Another verboten act: gay sex. Unless, of course, you’re Barney Frank, which leads me to a quick side note—know the sensitivities of your constituents and fuck accordingly. When you represent southern California, pretty much every freakish act can remain on the menu; however, when your district falls within the Bible Belt, never stray from the missionary position or your wife. Now, back to purely masculine conquests. My advice: Don’t pursue them—like, ever. If Idaho Republican senator Larry Craig had wanted to hook up with a woman in a Minneapolis–St. Paul International Airport bathroom, he’d still be in the Senate. And if New York Democratic congressman Eric Massa had admitted to tickling female aides instead of their male counterparts, he’d still be in the House of Representatives.

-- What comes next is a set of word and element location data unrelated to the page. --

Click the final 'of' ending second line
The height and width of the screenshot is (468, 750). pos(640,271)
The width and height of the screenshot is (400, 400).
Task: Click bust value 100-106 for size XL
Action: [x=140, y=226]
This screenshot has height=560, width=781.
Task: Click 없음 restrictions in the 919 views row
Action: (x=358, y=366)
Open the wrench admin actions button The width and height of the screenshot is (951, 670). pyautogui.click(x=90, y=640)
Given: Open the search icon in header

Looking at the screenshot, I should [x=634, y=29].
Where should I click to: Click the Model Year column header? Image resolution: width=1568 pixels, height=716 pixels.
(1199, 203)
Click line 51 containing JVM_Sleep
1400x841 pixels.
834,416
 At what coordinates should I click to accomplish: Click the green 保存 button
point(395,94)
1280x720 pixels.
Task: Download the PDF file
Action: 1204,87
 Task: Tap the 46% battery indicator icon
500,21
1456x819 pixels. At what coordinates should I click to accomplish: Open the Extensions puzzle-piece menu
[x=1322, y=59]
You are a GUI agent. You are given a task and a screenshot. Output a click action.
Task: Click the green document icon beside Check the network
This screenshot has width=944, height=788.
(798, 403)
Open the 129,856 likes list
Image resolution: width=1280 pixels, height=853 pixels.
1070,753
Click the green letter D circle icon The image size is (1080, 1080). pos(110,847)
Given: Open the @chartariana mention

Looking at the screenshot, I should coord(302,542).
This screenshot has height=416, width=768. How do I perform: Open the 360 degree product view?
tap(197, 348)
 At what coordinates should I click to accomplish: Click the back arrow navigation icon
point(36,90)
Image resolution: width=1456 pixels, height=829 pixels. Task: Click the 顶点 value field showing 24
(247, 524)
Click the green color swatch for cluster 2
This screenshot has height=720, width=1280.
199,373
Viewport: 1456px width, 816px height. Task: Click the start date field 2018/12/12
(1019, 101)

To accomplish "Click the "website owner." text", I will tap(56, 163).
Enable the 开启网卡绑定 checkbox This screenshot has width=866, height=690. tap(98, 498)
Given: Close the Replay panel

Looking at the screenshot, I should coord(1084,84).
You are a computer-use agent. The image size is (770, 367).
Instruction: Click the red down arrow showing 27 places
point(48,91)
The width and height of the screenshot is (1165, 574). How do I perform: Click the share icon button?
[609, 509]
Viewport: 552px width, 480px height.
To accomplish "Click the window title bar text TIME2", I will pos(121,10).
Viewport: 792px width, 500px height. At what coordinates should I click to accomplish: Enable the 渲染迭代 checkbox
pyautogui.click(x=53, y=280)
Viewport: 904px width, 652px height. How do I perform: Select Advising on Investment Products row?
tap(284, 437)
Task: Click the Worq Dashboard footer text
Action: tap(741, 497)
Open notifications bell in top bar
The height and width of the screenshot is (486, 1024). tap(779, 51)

No matter your sexual persuasion, steer clear of teens. Former Illinois Democratic congressman Mel ­Reynolds’s affair with a 16-year-old female campaign volunteer cost him his seat in Washington and earned him a prison sentence. (The exact charge: 12 counts of sexual assault, obstruction of justice and solicitation of child pornography. Try keeping that out of your opponent’s next round of robocalls.) Additionally, Reynolds attempted to set up a threesome with his underage paramour and her 15-year-old friend—also a no-no.

Tip #3: Know your surroundings

Always be sure you’re the one who chooses the hotels where you seal the deal. I recommend the Ritz-Carlton, the St. Regis and the Willard. There, you are paying for discretion, so be sure to tip the concierge and doorman well. Unlike pricey hookers, concierges and doormen are known for keeping secrets, not selling them. Also: Memorize your exit routes. If you don’t, there’s a good chance you’ll end up cornered in the hotel basement bathroom, frantically calling your consultants for advice on how to dodge the National Enquirer reporters awaiting you outside. Along those lines, never book the reservation in your name. And because there are cameras everywhere, no foreplay in the elevator.

Bring her back to your place only if you’re one of the handful of congressmen with their own apartment or condo. (Remember what I said about roommates? They may be friends, but they’re also witnesses.) The office is a different story. You have a plausible cover—you were working late—and constituents love to hear how you sleep on your couch to save money. (You can clean up the next morning in the House gym.)Romantic dinners are thornier. Particularly avoid both D.C. Morton’s locations, the Monocle Restaurant and the Capital Grille, which is situated on Pennsylvania Avenue halfway between Capitol Hill and the White House and frequented by such notorious lady-killers as former Tennessee Democratic congressman Harold Ford Jr. His signature Grille move was scrawling personalized notes to the woman he was interested in. The taller and blonder the woman, the nicer the note. Keep in mind, though, that Ford was single at the time. (Probably not coincidentally, he married a tall blonde.) You’re not. So handwritten notes aren’t sweet; they’re evidence.

Finally, don’t forget about your congressional lapel button. It allows you to skip through security and ride in special elevators, but it also makes you immediately recognizable as someone influential and therefore worth observing in closer detail. Most guys take off their wedding ring when they’re on the prowl. You should too, but stash your lapel button with it.

Tip #4: The sun is your friend

The old adage is true: Nothing good happens after two a.m. However, the corollary is equally true: All kinds of good things can happen during business hours. Stick to the daytime, when you can claim you were attending a cap-and-trade-policy briefing with European diplomats in your suite at the St. Regis.

The real key is to hire the right staffers to free you up during the day to fund-raise, fact-find and fuck. Thus, aggressively seek out blindly loyal Capitol Hill lifers who know their way around Washington like fifth-year seniors know their way around campus. The right inner circle will allow you to be Bill Clinton behind closed doors and Mike Huckabee before the masses. Cherish it as much as your two p.m. booty call.